§ **What you need to do**
1 – Transcribe the passage about the marijuana rescheduling challenge from "Article III standing" to "rescheduling order itself.".
2 – Summarize the passage about the marijuana rescheduling challenge in two sentences.

The department's legal team framed both challengers as invoking what it called "pocketbook interests served by keeping all marijuana in Schedule I." That phrase is worth sitting with. The Controlled Substances Act, the DOJ argued, was enacted to protect the health and welfare of the American public and to ensure legitimate medical and scientific access to controlled substances - not to guarantee a revenue stream for workplace drug-testing vendors, and certainly not to insulate a pharmaceutical startup from future market competition. The DOJ drew a sharp line: drug screeners, employers who screen for drugs, and a company with no market presence are not the intended beneficiaries of the CSA, and their financial preferences for categorical Schedule I control place them outside the statute's "zone of interests."

The Standing Problem NDASA and MMJ Cannot Sidestep

Article III standing requires a concrete, particularized injury - not a general business inconvenience or a speculative future competitive disadvantage. The DOJ argued that NDASA failed to identify concrete harm to any specific individual member, relying instead on generalized assertions about cost burdens across its membership. MMJ's standing argument fares even worse on the DOJ's reading: a company that has not yet produced an authorized product cannot claim competitor standing against businesses operating in a market it has not yet entered. These are not minor procedural quibbles. If the D.C. Circuit agrees that neither petitioner has standing, the stay motion fails before the court ever reaches the merits of the rescheduling order itself.

§ **Available data**
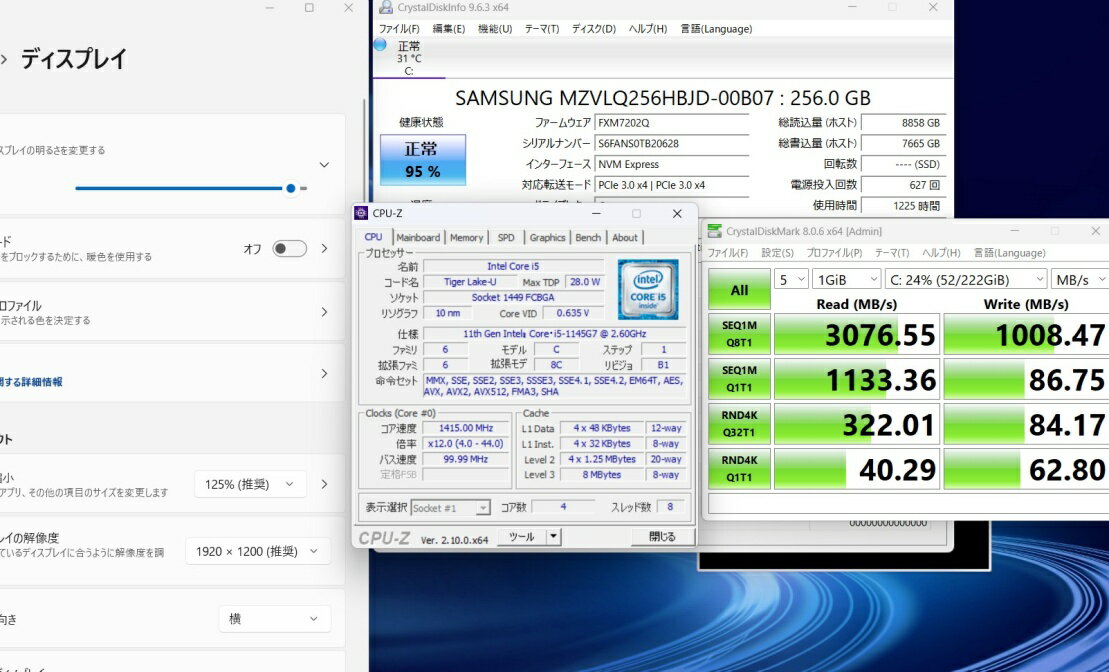
Task: Adjust the display brightness slider
Action: coord(290,188)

§ **Responses per task**
1 –
Article III standing requires a concrete, particularized injury - not a general business inconvenience or a speculative future competitive disadvantage. The DOJ argued that NDASA failed to identify concrete harm to any specific individual member, relying instead on generalized assertions about cost burdens across its membership. MMJ's standing argument fares even worse on the DOJ's reading: a company that has not yet produced an authorized product cannot claim competitor standing against businesses operating in a market it has not yet entered. These are not minor procedural quibbles. If the D.C. Circuit agrees that neither petitioner has standing, the stay motion fails before the court ever reaches the merits of the rescheduling order itself.

2 – The DOJ argued that the two challengers were pursuing financial interests in keeping all marijuana in Schedule I, which places them outside the Controlled Substances Act's "zone of interests." It also contended that NDASA showed no concrete harm to any specific member and that MMJ, which has no authorized product, cannot claim competitor standing, so the stay motion could fail before the D.C. Circuit reaches the merits of the rescheduling order.